Önce gözümüm önündeki şöminenin ateşine baktım. Sonra duvardaki süslere, süsten öteye anılara ve 1993 yılı Ocak ayında Singapur’dan aldığım iki seramiğe takılıp kaldım. Birinde “ana” diğerinde “yuva” mesajı var ve her ikisi de “Musto Dede” için “Musto/Nezuş” için “EKÜ Trio” için ve “Yaşam Mimarlarımız” olarak “Copculaştırdıklarımız” için ve de asıl önemlisi “ABİDE“miz için çok değerli. Yazımın girişine o seramiklerin üstündeki yazıları aldım. Allah’ın neden anaları yarattığı ve vekaleti onlara verdiği ne güzel anlatılmış. Peki ya evden öte yuvanın taşıdığı anlama… Otuz beş yıldır yaşadığım Yalı Mahallesindeki evimizi düşününce kimlere yuva sıcaklığı ile konaklama, ağırlama şansı vermedi ki… Otelde lüks yeri hazırken “Ben buradan gitmem !” diyen Bay Kroto; gece yarısını geçerken Dalyan’dan gelip İzmir’e dönme vedasında Nezuş’un balıklı elini Fransız nezaketiyle öpen Dr.Newton mu desem; çoklu konuğumuz olan ve karşılık vermek için beni Fransa’daki evinde akşam yemeğine davet eden sevgili Ledru mu daha niceleri evimizin konuğu oldular.

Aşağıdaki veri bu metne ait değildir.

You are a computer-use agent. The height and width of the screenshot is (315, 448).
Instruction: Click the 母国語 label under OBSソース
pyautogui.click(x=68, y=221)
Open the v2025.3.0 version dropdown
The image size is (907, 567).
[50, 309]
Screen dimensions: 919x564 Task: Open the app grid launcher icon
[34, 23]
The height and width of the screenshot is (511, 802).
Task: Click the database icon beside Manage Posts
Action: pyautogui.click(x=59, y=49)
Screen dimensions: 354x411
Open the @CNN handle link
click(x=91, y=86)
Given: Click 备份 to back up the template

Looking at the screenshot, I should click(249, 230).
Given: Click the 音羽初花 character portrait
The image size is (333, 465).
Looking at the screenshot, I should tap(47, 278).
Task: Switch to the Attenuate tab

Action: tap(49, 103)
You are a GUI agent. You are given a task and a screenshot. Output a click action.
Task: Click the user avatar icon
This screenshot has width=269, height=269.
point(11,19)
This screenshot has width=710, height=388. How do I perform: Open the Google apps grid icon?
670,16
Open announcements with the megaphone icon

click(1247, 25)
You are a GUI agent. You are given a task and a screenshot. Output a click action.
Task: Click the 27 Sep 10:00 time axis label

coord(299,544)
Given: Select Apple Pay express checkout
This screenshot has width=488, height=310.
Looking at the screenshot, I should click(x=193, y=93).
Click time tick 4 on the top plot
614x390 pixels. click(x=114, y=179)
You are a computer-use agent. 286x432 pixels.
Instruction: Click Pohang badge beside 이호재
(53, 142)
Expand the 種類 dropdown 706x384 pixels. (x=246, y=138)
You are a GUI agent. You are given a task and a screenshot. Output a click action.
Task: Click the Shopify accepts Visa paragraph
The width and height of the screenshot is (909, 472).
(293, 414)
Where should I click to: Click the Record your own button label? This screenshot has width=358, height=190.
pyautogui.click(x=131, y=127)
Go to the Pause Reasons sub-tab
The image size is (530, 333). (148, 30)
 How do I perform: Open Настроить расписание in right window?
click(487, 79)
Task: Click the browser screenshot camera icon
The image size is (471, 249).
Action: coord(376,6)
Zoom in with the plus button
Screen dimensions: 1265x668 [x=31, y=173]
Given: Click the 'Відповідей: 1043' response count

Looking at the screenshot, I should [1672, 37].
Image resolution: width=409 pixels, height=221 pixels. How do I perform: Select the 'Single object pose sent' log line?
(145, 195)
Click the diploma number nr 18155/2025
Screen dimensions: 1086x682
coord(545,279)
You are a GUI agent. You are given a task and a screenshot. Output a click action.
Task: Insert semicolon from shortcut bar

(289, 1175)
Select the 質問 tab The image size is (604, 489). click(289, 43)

Bir süredir “Mavi Anadol” serisi olarak anılarımı dillendirip öykülendirmeye çalışıyordum. Bugün 17 Ocak olduğu için seriye ara verdim. Somalı Mustafa’nın 1945 den 1965 yoluyla 2012 de Musto Dede oluşuna; Alaçatılı Nezahat’ın 1946 dan 1965 yoluyla Copculaşıp 2021 de Nezuş Babaanne oluşuna uzanan ustalık yolculuklarının türevleri olan EKÜ Plus “X Kuşağı” ve onların türevleri olan “ABİDE” olarak “Z Kuşağı“nı yazıma eklediğim kolajda tanıtmaya çalıştım ve dualarımla bitiriyorum:
“Allahım, şükürler olsun verdiğin nimetlere, sağlık ve afiyete. Bizleri her türlü kötülükten, kazadan, beladan, hastalık ve felaketten koru. Doğru yoldan ayırma. Hatalarımızı, günahlarımızı bağışla. İstediklerimizden hak ettiklerimizi ve bizler için hayırlı olacak olanları nasip eyle. Beraberliklerimizi, sevgilerimizi ve desteklerimizi koru.”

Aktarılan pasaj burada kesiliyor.